Hari Tenang
Sabtu, 04 Juli 2009 | 20:14 WIB
Hari tenang--karena hanya tiga hari--ditunggu oleh rakyat Indonesia. Ada kesempatan untuk merenung dan menentukan sikap, nomor berapa yang akan dicontreng pada 8 Juli nanti. Ini bagi mereka yang serius mengikuti pemilihan umum presiden. Bagi yang cuek, hari tenang berarti hilangnya riuh rendah kata-kata, dunia terasa lebih damai. Itu saja, urusan mencontreng soal lain.
Beda dengan pemilihan presiden lima tahun lalu, kali ini masyarakat desa banyak yang serius. Mereka asyik bergerombol. Bahan diskusi umumnya janji para calon presiden yang berkaitan dengan kehidupan rakyat desa. Sayangnya, diskusi ini tanpa ujung, yang berakibat tak ada kesimpulan. Mereka kekurangan informasi.
Misalnya tentang janji seorang calon presiden yang akan memberikan bantuan satu miliar rupiah ke setiap desa per tahunnya. Janji ini sudah disebarkan ke berbagai pelosok. Di Bali bahkan berwujud selebaran kepada kepala desa, yang dikirim (oknum) aparat pemerintah. Maklum, Gubernur Bali dan sebagian besar bupati di Bali termasuk anggota tim kampanye calon presiden yang menjanjikan bantuan itu.

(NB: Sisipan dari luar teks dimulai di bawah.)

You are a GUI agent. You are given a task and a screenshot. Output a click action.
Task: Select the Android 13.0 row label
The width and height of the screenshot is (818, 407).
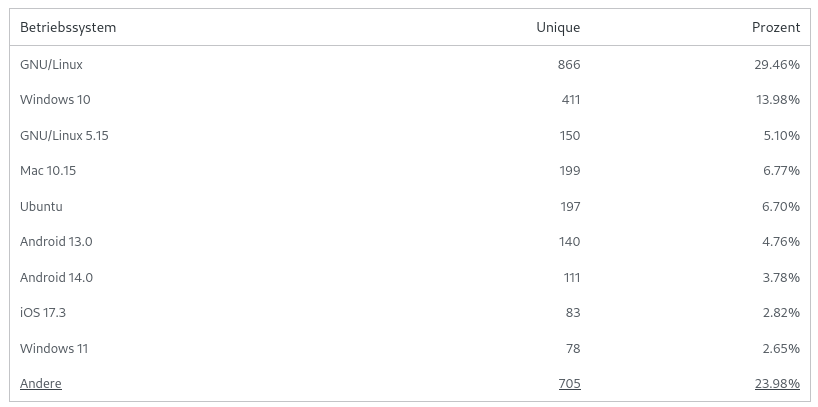pyautogui.click(x=56, y=242)
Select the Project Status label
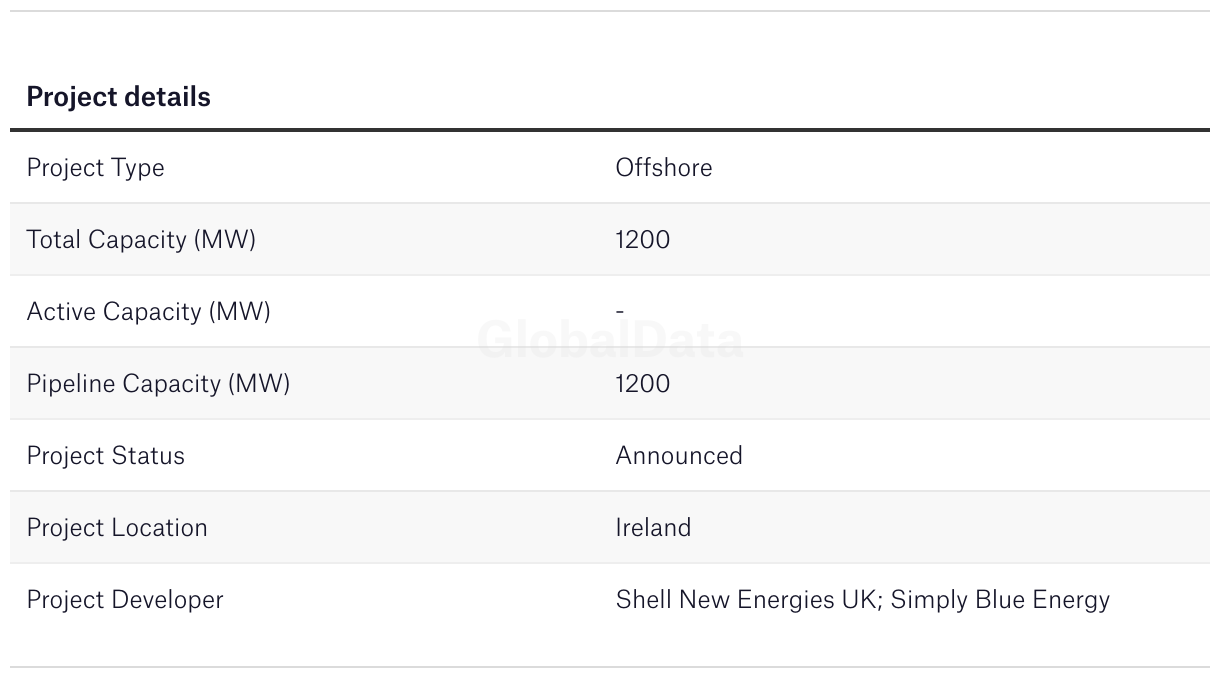This screenshot has height=678, width=1220. tap(106, 456)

Tapi orang desa bertanya kepada saya, apa itu betul? La, mana bisa saya jawab. Saya tak ikut jadi tim kampanye pasangan mana pun. "Dari mana, ya, uangnya?" tanya seseorang. Saya juga tak tahu. "Katanya dari ngemplang utang luar negeri," seseorang yang lain menjawab. "Itu sudah tahu, saya malah tidak," kata saya. Tapi orang yang sama penasaran: "Kalau begitu, utang bertumpuk terus. Lima tahun lagi mewariskan utang berjubel, bukannya negeri ini tambah bangkrut?" Saya hanya menjawab: "Kalian lebih tahu, saya tak pernah ikut kampanye."
Topik bantuan semiliar setahun untuk satu desa ini menarik. Selama ini desa-desa di Bali mendapat bantuan Rp 50 juta setahun dari pemerintah daerah. Dari pemerintah pusat ada bantuan proyek yang nilainya tak pasti dan belum tentu semuanya mendapat. "Tapi yang diterima desa sudah berkurang, katanya untuk biaya administrasi," kata seorang staf kelurahan. "Uang itu saja sudah bikin ribut, apalagi uang semiliar, bagaimana hebohnya nanti."
Saya tak bisa menangkap apa-apa dari obrolan ini. Meski melihat ada kesan ragu pada orang desa akan janji-janji spektakuler itu, saya tak mau berkomentar. Memperkuat janji itu salah, memperlemah janji itu lebih salah lagi. Inilah sulitnya menjadi orang yang tak ikut-ikutan jadi tim sukses.
Masa kampanye saya kira terlalu cepat. Calon-calon presiden mengobral janji dan kontrak politik tanpa sempat diuji apakah kira-kira bisa dilaksanakan atau tidak. Calon presiden dan tim suksesnya kurang berdialog dengan rakyat. Yang ada monolog dan tiba-tiba sudah hari tenang. Padahal banyak pertanyaan yang belum dijawab yang berkaitan dengan kesejahteraan rakyat. Jalan yang ditempuh belum dijelaskan, tiba-tiba saja rakyat langsung sejahtera, sandang pangan jadi murah, negeri jadi makmur, pengangguran tak ada. Penghasilan di atas Rp 20 ribu, karena uang sebanyak itu hanya cukup untuk membeli secangkir kopi di Jakarta. Rakyat desa tercengang, karena uang Rp 20 ribu di desa bisa untuk makan empat orang sehari penuh. Tapi pertanyaan datang terus, apa iya?
Beda dengan penduduk perkotaan. Mereka sebal pada kampanye yang mengumbar kata-kata sampah dan debat tanpa ujung. Debat ini biasa disebut debat kusir, meskipun yang bernama kusir andong sudah sulit dicari di desa, apalagi di kota. Orang kota senang dengan datangnya hari tenang. Negeri ini rasanya damai "ditinggal pergi" oleh orang-orang yang haus kekuasaan.